--- EXERCISE DATA ---

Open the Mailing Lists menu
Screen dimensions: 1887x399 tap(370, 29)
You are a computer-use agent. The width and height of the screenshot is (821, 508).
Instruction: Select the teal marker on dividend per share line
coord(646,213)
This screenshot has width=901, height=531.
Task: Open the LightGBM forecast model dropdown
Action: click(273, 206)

--- PROBLEM DETAILS ---
Word for word, repeat every entry listed above.

--- ANSWER SPACE ---
Open the Mailing Lists menu
Screen dimensions: 1887x399 tap(370, 29)
You are a computer-use agent. The width and height of the screenshot is (821, 508).
Instruction: Select the teal marker on dividend per share line
coord(646,213)
This screenshot has width=901, height=531.
Task: Open the LightGBM forecast model dropdown
Action: click(273, 206)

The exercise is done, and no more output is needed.